Madame la sénatrice Noël, nous faisons tout ce que nous pouvons pour que les opérateurs de télécoms puissent continuer à opérer. J'ai parlé avec M. Castaner pour que la police, qui effectue un travail extraordinaire, n'empêche pas les agents de leurs sous-traitants de circuler. Nous suivons ce sujet au jour le jour.

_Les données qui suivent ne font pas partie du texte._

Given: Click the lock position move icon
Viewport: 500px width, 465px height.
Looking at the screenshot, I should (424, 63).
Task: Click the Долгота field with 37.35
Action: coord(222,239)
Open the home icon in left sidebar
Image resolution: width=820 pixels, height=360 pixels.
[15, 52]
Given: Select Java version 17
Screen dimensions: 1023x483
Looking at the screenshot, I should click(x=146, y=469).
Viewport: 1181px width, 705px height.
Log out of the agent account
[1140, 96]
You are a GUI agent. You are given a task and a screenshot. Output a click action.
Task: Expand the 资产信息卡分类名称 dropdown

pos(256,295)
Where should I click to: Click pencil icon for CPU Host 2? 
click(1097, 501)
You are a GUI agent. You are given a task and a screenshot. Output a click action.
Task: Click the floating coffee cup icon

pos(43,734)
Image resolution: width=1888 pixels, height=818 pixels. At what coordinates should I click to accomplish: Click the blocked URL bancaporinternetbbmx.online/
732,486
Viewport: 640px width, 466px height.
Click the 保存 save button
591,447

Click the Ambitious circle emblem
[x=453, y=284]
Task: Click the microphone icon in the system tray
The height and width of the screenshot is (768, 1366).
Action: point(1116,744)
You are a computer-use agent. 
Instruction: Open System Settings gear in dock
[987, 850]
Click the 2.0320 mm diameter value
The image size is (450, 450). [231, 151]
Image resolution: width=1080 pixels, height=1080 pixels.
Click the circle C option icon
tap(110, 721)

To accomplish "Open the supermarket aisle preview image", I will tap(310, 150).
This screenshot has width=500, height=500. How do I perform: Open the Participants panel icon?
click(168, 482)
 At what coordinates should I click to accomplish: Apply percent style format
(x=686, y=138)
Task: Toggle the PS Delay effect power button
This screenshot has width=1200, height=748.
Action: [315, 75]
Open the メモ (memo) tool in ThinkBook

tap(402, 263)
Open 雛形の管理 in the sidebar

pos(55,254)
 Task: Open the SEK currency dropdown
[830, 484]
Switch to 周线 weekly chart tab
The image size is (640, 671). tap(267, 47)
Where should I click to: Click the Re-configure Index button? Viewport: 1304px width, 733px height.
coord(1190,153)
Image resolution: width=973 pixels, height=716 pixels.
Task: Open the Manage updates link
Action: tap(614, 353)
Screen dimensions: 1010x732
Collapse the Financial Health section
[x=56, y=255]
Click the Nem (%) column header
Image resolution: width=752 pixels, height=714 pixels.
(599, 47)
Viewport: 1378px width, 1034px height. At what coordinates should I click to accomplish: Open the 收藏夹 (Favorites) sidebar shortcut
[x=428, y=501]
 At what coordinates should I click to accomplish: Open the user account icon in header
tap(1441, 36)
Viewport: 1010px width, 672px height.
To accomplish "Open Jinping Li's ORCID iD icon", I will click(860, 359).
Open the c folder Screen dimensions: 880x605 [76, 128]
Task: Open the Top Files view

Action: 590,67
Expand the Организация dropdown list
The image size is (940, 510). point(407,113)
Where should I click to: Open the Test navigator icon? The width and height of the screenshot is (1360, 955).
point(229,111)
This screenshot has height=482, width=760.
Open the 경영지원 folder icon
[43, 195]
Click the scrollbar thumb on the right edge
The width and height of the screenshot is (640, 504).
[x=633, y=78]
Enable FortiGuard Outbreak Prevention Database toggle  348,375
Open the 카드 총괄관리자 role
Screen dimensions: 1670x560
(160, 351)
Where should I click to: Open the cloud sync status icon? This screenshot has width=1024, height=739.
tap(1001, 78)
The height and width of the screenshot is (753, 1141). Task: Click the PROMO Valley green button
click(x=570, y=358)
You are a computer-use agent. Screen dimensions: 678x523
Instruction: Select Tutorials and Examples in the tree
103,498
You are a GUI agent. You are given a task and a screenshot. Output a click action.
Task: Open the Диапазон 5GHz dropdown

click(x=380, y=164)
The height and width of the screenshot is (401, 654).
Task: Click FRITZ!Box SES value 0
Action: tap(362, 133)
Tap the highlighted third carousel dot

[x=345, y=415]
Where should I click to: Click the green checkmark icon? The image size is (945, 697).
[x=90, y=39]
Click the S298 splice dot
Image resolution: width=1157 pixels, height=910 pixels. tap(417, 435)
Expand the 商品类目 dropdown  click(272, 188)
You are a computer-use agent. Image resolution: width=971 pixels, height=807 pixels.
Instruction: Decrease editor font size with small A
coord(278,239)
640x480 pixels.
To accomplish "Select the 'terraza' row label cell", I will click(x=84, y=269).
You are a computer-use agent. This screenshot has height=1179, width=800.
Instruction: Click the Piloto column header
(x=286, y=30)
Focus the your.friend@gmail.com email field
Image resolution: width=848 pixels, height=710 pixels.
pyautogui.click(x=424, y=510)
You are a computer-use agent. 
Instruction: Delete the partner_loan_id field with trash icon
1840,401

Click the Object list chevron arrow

Monsieur Gremillet, s'agissant des outils de téléconsultation, je connais le débat qu'ils suscitent. Il est certain, cela étant, que la télémédecine ne peut se faire sans les médecins. Il faut toutefois garder à l'esprit que disposer d'un champion comme Doctolib représente pour nous une chance collective : je préfère en effet devoir m'adresser à Doctolib pour développer la télémédecine, ce qui ne lui confère aucun passe-droit, plutôt que d'avoir pour seule option le recours à un outil américain, comme c'est le cas dans d'autres domaines. La discussion doit avoir lieu, ce site n'a pas tous les droits, mais c'est un champion français.